Querida sobrina:
Tu abuela se me quejaba la semana pasada–creo que con razón- de que mi última carta era demasiado negra. Cuando la escribí no tuve esa sensación, aunque sí que es cierto que nuestra familia está recorrida por una veta alquitranada de pesimismo que, a veces, puede confundirse con otras cosas (el ser capaz de reirse de las desgracias no quiere decir que uno no las considere un elemento inevitable de la vida).
Así pues, y para compensar, he decidio hoy hablarte de cosas alegres.

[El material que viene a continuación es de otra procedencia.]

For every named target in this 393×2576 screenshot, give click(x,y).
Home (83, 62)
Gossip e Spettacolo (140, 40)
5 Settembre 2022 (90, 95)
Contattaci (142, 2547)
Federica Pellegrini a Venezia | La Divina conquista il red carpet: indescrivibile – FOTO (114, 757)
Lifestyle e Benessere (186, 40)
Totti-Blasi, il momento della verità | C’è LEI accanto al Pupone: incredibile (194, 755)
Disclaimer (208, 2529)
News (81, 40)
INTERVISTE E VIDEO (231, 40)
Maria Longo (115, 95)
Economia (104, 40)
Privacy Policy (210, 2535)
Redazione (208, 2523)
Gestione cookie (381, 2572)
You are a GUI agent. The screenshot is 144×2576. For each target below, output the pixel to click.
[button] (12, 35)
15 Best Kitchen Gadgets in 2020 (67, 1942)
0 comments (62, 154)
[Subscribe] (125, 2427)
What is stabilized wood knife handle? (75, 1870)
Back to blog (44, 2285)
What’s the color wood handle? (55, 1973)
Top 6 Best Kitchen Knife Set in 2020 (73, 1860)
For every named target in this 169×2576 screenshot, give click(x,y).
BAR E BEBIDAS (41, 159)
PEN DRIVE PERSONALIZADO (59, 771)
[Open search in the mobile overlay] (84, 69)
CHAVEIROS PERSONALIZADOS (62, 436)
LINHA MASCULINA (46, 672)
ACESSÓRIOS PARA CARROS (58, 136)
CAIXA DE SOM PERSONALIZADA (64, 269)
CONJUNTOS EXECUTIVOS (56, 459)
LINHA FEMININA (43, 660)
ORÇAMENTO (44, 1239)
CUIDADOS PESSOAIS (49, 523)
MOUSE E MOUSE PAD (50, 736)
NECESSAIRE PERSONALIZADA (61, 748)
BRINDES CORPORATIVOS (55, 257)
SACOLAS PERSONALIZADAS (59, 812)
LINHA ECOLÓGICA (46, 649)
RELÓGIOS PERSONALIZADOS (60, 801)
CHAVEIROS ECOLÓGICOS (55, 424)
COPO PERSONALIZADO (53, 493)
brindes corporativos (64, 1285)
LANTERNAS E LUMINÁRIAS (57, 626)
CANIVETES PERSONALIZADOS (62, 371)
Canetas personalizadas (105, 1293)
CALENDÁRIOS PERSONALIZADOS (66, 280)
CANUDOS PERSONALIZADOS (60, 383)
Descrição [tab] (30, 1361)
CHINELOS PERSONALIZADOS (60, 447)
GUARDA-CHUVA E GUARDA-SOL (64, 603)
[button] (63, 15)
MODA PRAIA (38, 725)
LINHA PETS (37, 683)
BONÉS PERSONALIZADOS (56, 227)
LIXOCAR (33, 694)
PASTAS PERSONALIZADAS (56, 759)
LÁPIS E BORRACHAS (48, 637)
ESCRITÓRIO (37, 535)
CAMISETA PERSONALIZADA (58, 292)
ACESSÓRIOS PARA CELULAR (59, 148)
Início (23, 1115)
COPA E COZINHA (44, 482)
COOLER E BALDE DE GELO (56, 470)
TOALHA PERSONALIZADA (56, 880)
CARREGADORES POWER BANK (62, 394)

Desde que el ser humano empezó a tener conciencia de sí mismo (eso, y no otra cosa, nos diferencia de los animales) se encontró con la necesidad de convertir a sus cachorros en futuros adultos autónomos. Para ello, inventó maneras de transmitir a las crías los conocimientos y las reglas del grupo, así como unas elementales pautas de autoprotección. Así nacieron las nanas y los cuentos, ese tesoro de la humanidad que nos une con lo más profundo de nosotros mismos.
En esta época en la que todo se ha despersonalizado, los cuentos son material sujeto a pasteurización y sus personajes han adoptado los nombres que les han impuesto las todopoderosas industrias del entretenimiento. Por ponerte un ejemplo: durante toda mi infancia, el chico que decía “ábrete, Sésamo” para que se descorriese la roca que tapaba la gruta de Alí-Babá, se llamaba Aladino (nombre que llegó, como el cuento, a través de Italia). En los noventa del siglo pasado, se estrenó la película de animación que ayudó a McDonald´s a vender tantas hamburguesas, y el Aladino de mi infancia quedó transformado en un flamante y artificial Aladdin.
Por suerte, en mi memoria y en la de tu padre quedan islotes que aún no han sido tocados por la mano tenebrosa de Walt Disney. Son las historias de tu bisabuela paterna, que dudo mucho que le interesen a los magos de la animación digital, porque no parece que sean muy adecuadas para desarollar chismes de colores ácidos.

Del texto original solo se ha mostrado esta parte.